PROBLEM SET:
[a] Name every person the Kennedy assassination article below mentions by name, not counting Jewell himself.
[b] Please write the next few paragraphs of the article about Jewell's Kennedy assassination research, picking up after its final sentence.

TEXT BLOCK:
──────────

Jewell likes a quote he heard from news anchor Dan Rather, who was a young newsman covering the assassination in Dallas 50 years ago.
“I heard him on C-SPAN this past week and he said, ‘You know, the president was assassinated. Two days later the murderer, flanked by police, is murdered in the police station. What the hell is going on?’ ”
Jewell said one piece of information that he has deduced from his studies is that no one asked Abraham Zapruder or his assistant, who shot a 26-second silent, color film of the assassination from Dealey Plaza, about claims of a second gunman on the grassy knoll near where Kennedy was killed.
Jewell, who has been to Dealey Plaza and the site of the killing 30 times, said Zapruder had climbed a pergola to shoot the film, placing him about 9 feet off the ground. Jewell said he climbed that same pergola on his last visit to Dealey Plaza about five weeks ago.
“From there, there was no way he could have missed someone firing a rifle from 20 yards to his right. Yet there has never been a word said about if they saw anything,” Jewell said.
He also said he travels frequently to Dallas on business and has not made 30 visits solely for his Kennedy research.
“I just try to stop by when I’m in town,” he said of the site, now a national park, which has remained unchanged in the 50 years since the shooting, except for some new grass and concrete.
Jewell also touched on some agency failures that he believes increased the difficulties in determining exactly how Kennedy was killed.
Chief among them was the hurried forensic autopsy, he said.
“Jacqueline Kennedy didn’t want an autopsy. She was obviously quite upset and didn’t want her husband’s body cut up. Robert Kennedy, his brother, kept his finger on things and kept pushing to get it done quickly. He didn’t want it to come out just what physical shape the president was in,” Jewell said.
“For instance, that his adrenal glands were nearly gone, that he was suffering from Addison’s disease for years. The president was likely in a great deal of pain from his health issues. Toxicology reports would have shown he was on uppers and downers and things that are illegal today. Those close to him, who knew him best, said he was a courageous man in dealing with the pain,” Jewell said.
The CIA at the time was focused on eliminating Castro, Jewell said, and there are reports they may have been using organized crime to get it done.

──────────

DATA PROVIDED:
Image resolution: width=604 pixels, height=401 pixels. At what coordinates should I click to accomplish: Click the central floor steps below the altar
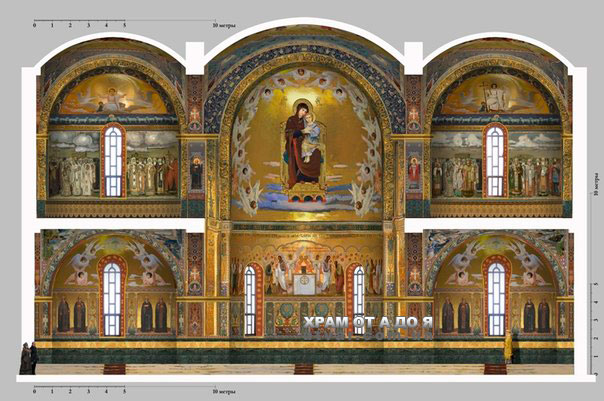(x=304, y=369)
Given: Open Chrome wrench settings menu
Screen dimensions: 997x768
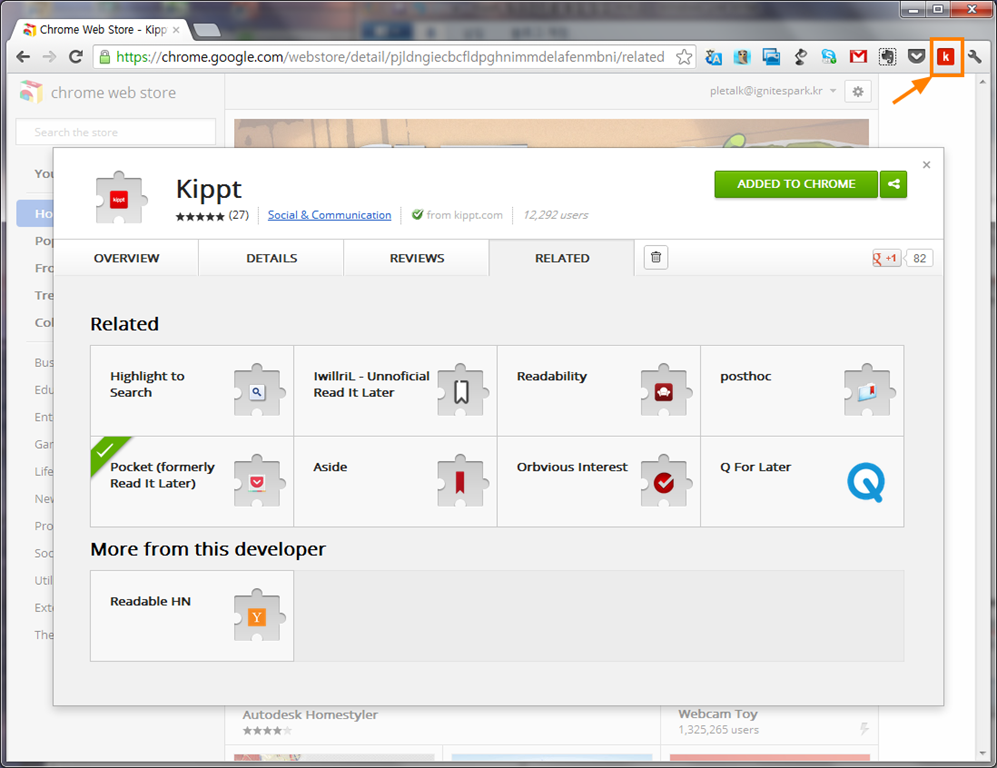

──────────

ANSWERS TO THE EXERCISE:
[a] Dan Rather, Abraham Zapruder, Kennedy (the president), Jacqueline Kennedy, Robert Kennedy, Castro

[b]
“They certainly didn’t want that known, and it wasn’t something they shared with the FBI or anyone else,” he said.
Also embarrassing, he said, were reports that the FBI had crossed paths with Oswald about six weeks earlier, during a routine investigation. He came to the Dallas office and handed a hostile note to an agent there, informing him that he was not allowed to speak to Oswald’s wife again. The agent put the note in the file and when Kennedy was shot a short time later he gave the note to his supervisor.
“He was told to take the note and destroy it, because Oswald was dead and the case was closed,” Jewell said. The bureau didn’t want it known that they had let go the man blamed for shooting the president, he said.
Perhaps most embarrassing of all, Jewell said, are reports that Kennedy’s Secret Service agents were out drinking until 4 a.m. the day of the shooting.
“It was absolutely against the rules, but these were macho guys. Kennedy didn’t drink, but he was a macho guy too and that was how they did things,” he said.
Jewell, who left a job in forensic accounting in 2003 to assume the presidency of Grove City College, started his lecture circuit in 1967, the year he graduated from GCC with a degree in political science. He began lecturing in response to the interest that the assassination draws when anniversaries come around.
“I do a lot of public speaking, mostly to service clubs, on those anniversaries. There really hasn’t been anything new discovered. Kennedy died a martyr. We still think of him as 46, not 96, which he would have been,” he said.